- _What the task requires_
Reproduce all of the data below word for word, leaving out the pictures.
━━━ Task material ━━━
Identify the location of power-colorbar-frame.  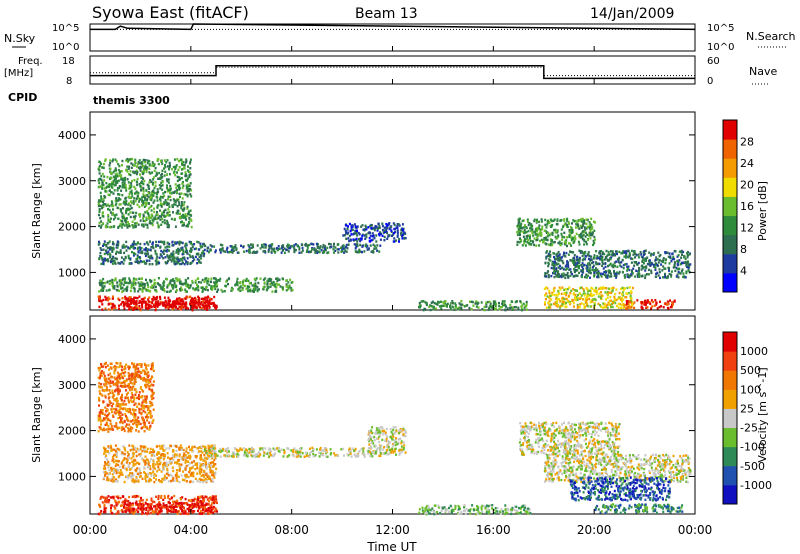
(730, 206).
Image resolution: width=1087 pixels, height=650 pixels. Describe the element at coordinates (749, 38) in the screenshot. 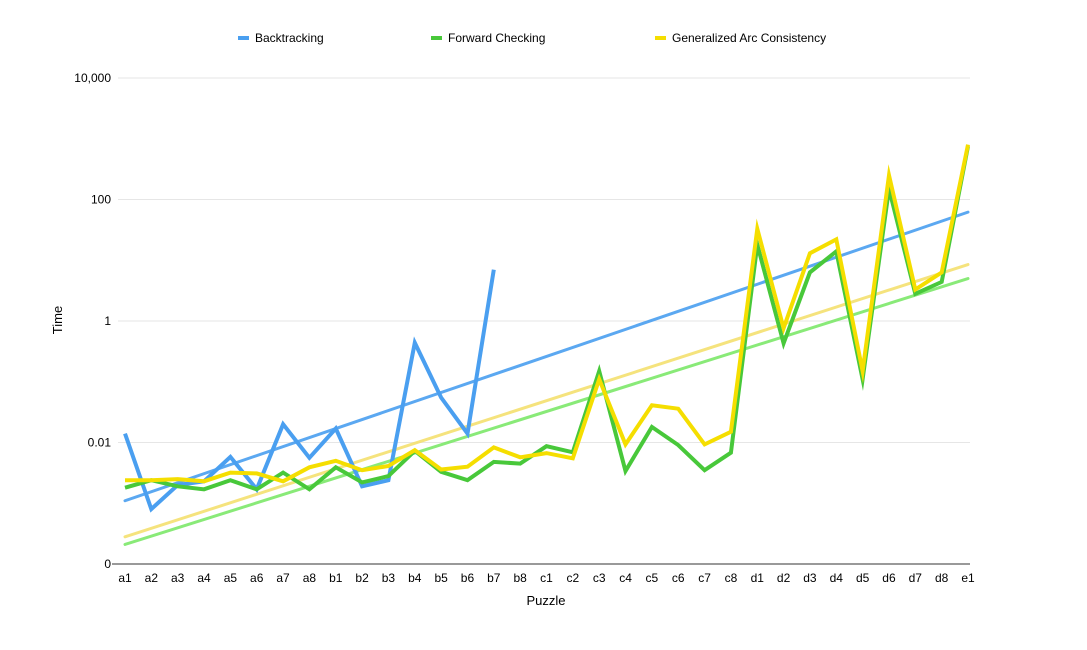

I see `legend-label: Generalized Arc Consistency` at that location.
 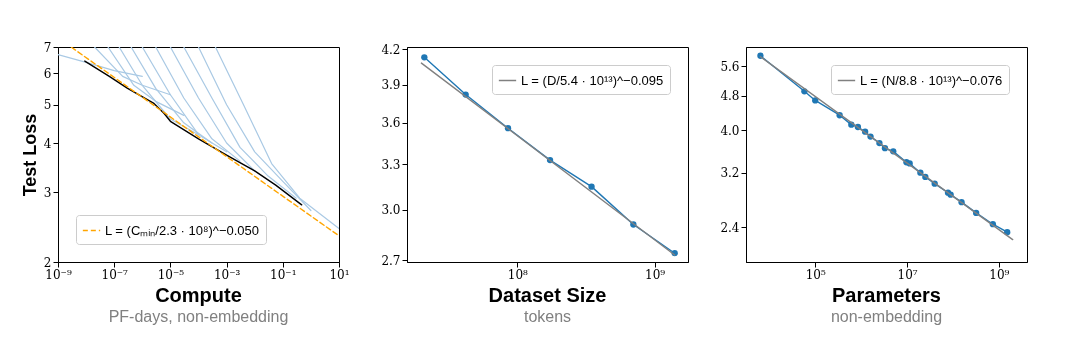 I want to click on y-tick-label: 3.3, so click(x=391, y=164).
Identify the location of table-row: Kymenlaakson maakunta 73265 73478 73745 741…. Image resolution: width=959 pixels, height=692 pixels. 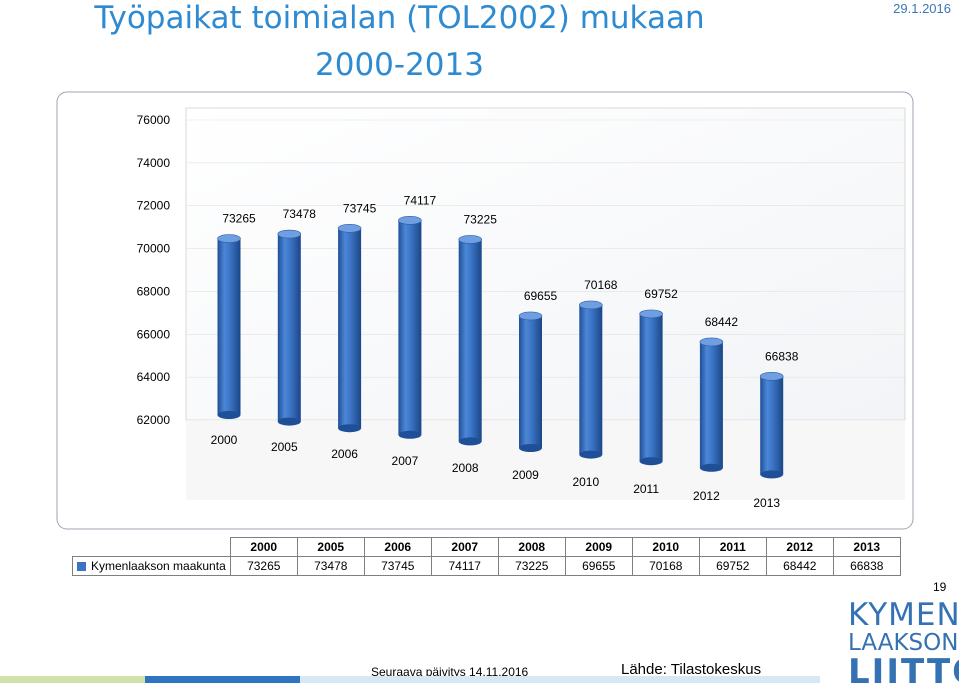
(486, 566).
━━━
- _Response area_
Identify the location of power-colorbar-frame.  
(730, 206).
Image resolution: width=1087 pixels, height=650 pixels. Describe the element at coordinates (749, 38) in the screenshot. 

I see `legend-label: Generalized Arc Consistency` at that location.
  I want to click on y-tick-label: 3.3, so click(x=391, y=164).
Identify the location of table-row: Kymenlaakson maakunta 73265 73478 73745 741…. Image resolution: width=959 pixels, height=692 pixels. 
(486, 566).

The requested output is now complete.